### Goal of the exercise
A faithful copy of the entries is required, with no images in it.

Pixel coordinate grounding data
# # # #
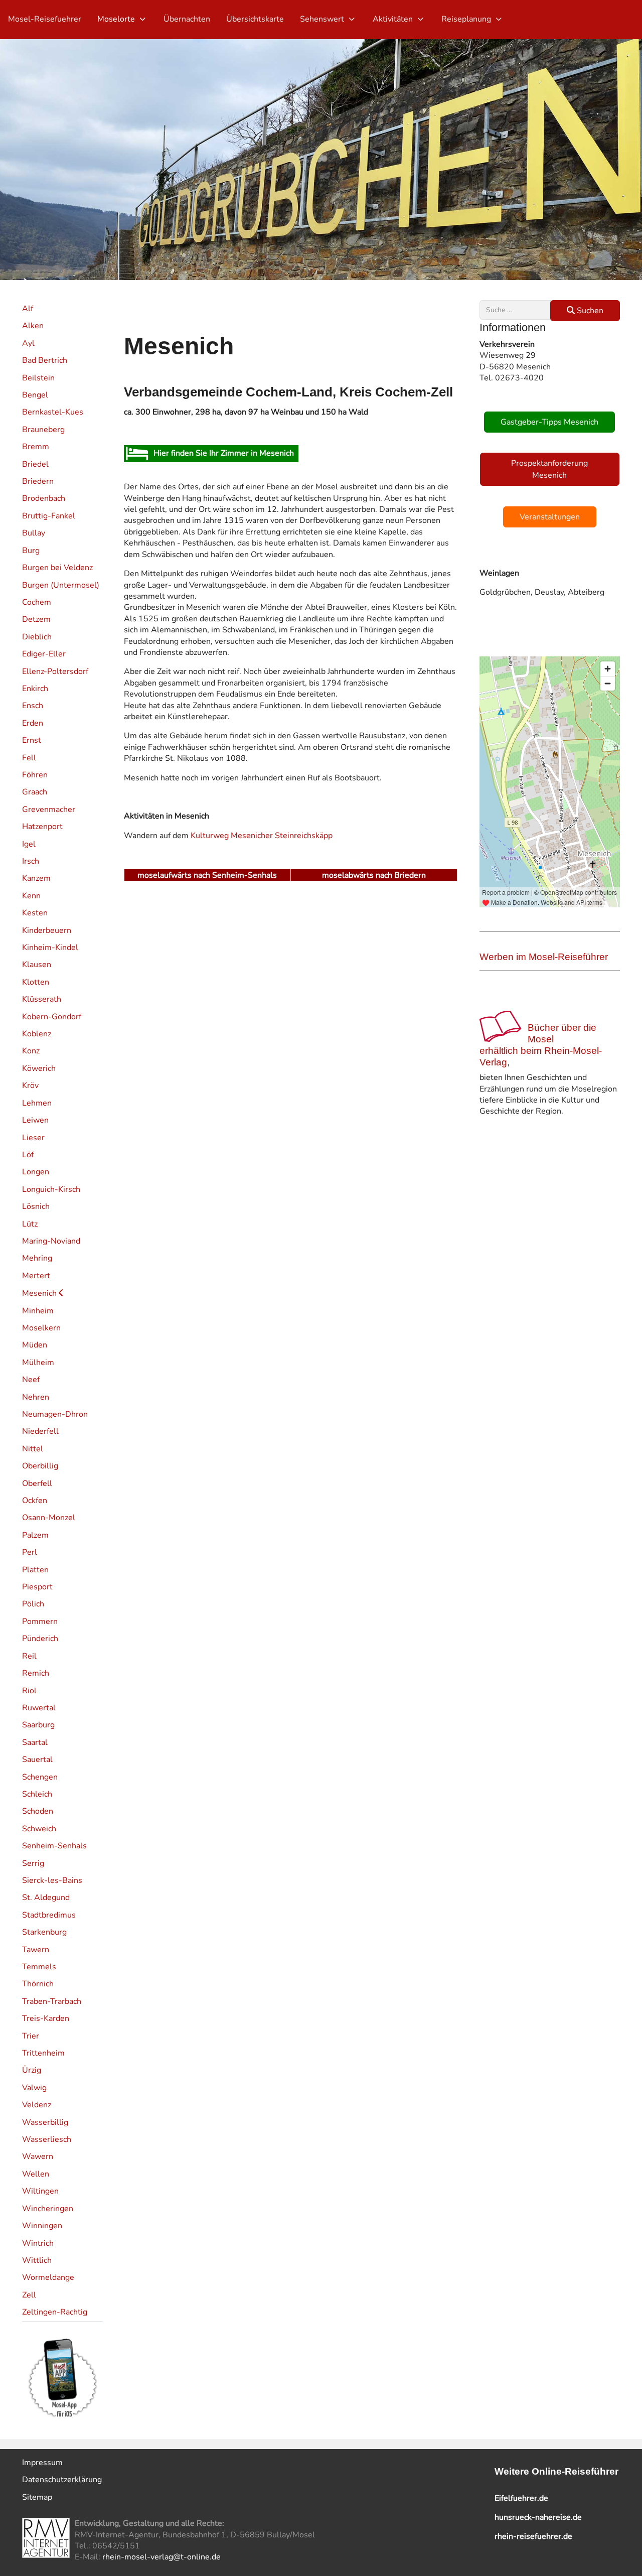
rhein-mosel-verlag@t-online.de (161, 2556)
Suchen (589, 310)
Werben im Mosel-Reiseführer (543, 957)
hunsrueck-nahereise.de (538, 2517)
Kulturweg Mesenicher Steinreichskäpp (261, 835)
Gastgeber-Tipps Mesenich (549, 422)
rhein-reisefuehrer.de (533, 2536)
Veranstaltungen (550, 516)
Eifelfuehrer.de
# # # #
### Answer below
rhein-mosel-verlag@t-online.de (161, 2556)
Suchen (589, 310)
Werben im Mosel-Reiseführer (543, 957)
hunsrueck-nahereise.de (538, 2517)
Kulturweg Mesenicher Steinreichskäpp (261, 835)
Gastgeber-Tipps Mesenich (549, 422)
rhein-reisefuehrer.de (533, 2536)
Veranstaltungen (550, 516)
Eifelfuehrer.de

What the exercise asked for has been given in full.